A distinct difference remains between Wal-Mart and Target (often pronounced Targé), with its new Proenza Schouler fashion line, or even Costco, with its Barolo wines and plasma-screen TVs—both of which have yet to open in Manhattan proper but are in the Bronx and Brooklyn. Home Depot underwent a major makeover before it moved in circa 2004, abandoning its signature orange box for two 19th-century storefronts in the Flatiron District. And then there’s Kmart, which opened shop here back in the 1990s—a decade ago that might as well be a century—and remains the city’s dirty, little secret.
In a recent article, The New York Times reported that Manhattan’s 35,000 or so white, non-Hispanic toddlers are being raised by parents whose median income was $284,208 a year in 2005. These families represent a growing segment of the local population who don’t exactly fall into Wal-Mart’s target audience.
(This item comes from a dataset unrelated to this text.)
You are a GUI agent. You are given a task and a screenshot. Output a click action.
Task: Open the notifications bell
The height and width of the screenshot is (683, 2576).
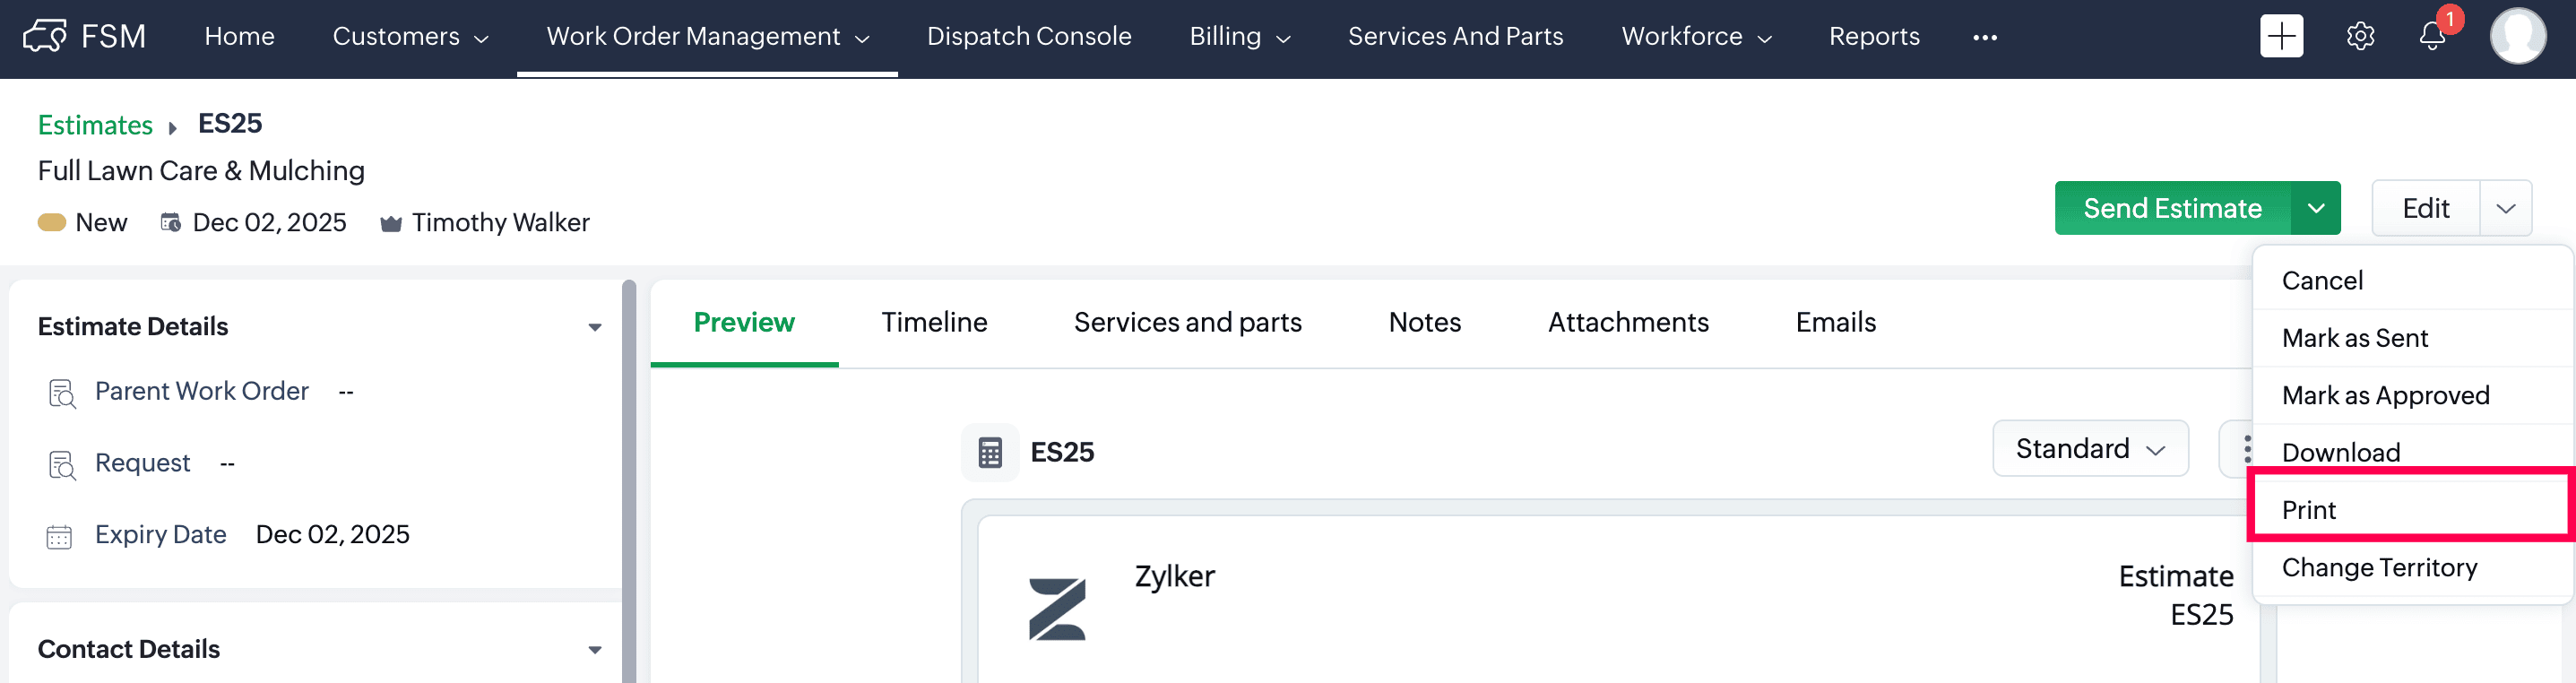coord(2431,36)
In fact, the retailer’s target audience no doubt works for these wealthy families in some capacity or another, and why should those who work here also be able to shop here?
When I questioned Reverend Billy of the Church of Stop Shopping about the Wal-Mart change of heart, he remarked, “Twenty-eight-year-old stockbrokers imitating beatniks is not New York, that’s as much not New York as Wal-Mart coming in.” But if you look around, it seems that’s exactly what New York is, or is quickly becoming. On the one hand, the fauxbos say they’re anti-Wal-Mart because they’re pro-Mom and Pop stores, pro-union and pro-healthcare (other than Wal-Mart, who isn’t?). But the truth is, even if Wal-Mart had a moral makeover, fauxbos would never set foot inside for fear of feeling cheapened (despite their $240 jeans) due to the belief that a high price reflects high quality—though it’s not clear if that equation applies to the item or the consumer.
Then there are what Rev. Billy refers to as “The Doctoroffs”—after Deputy Mayor Dan—an equally gentrifying force in the city that, in some ways, is even more dangerous than the fauxbos. The Doctoroffs face an internal conflict when it comes to these big box stores. As consumers, their values don’t abide by Wal-Mart—they’d rather frequent Bloomingdales and Whole Foods—but as investors, Wal-Mart proves too big a temptation. Of course the Doctoroffs can only afford to shop at those high-end stores if they invest successfully, so in the end, the Wal-Marts of the world are usually triumphant.
But even if the no-good chain did make itself comfortable here in NYC, fears that it would turn the city into a welfare state are likely unjustified. Unlike small-town job markets, our economy is not dependent on Wal-Mart employees and others of similar income level, so while they might suffer, it’s not clear that the city as a whole would. That leaves one very real fear: Wal-Mart is bad for business, the city’s business, because the city has a reputation to maintain.
It’s likely that the people who would patronize Wal-Mart are the same people who would seek employment there (after all, they wouldn’t be paid enough to afford to shop elsewhere). But as Bloomberg hinted when he called Manhattan a “luxury product,” this is not the local population being showcased here in the new New York City—it’s the one being pushed out by gentrification. In fact, the folks who want to work and/or shop at Wal-Mart will have easy access to it in a few years—by then, they’ll be living in the burbs.
Unless, of course, you believe against all odds, as Rev. Billy does: “The fact that we’ve been able to keep them [Wal-Mart] out of the five boroughs for this long says we’re still New York, and we’re going to stay New York—it says it to Wal-Mart and to the yuppies at the same time.”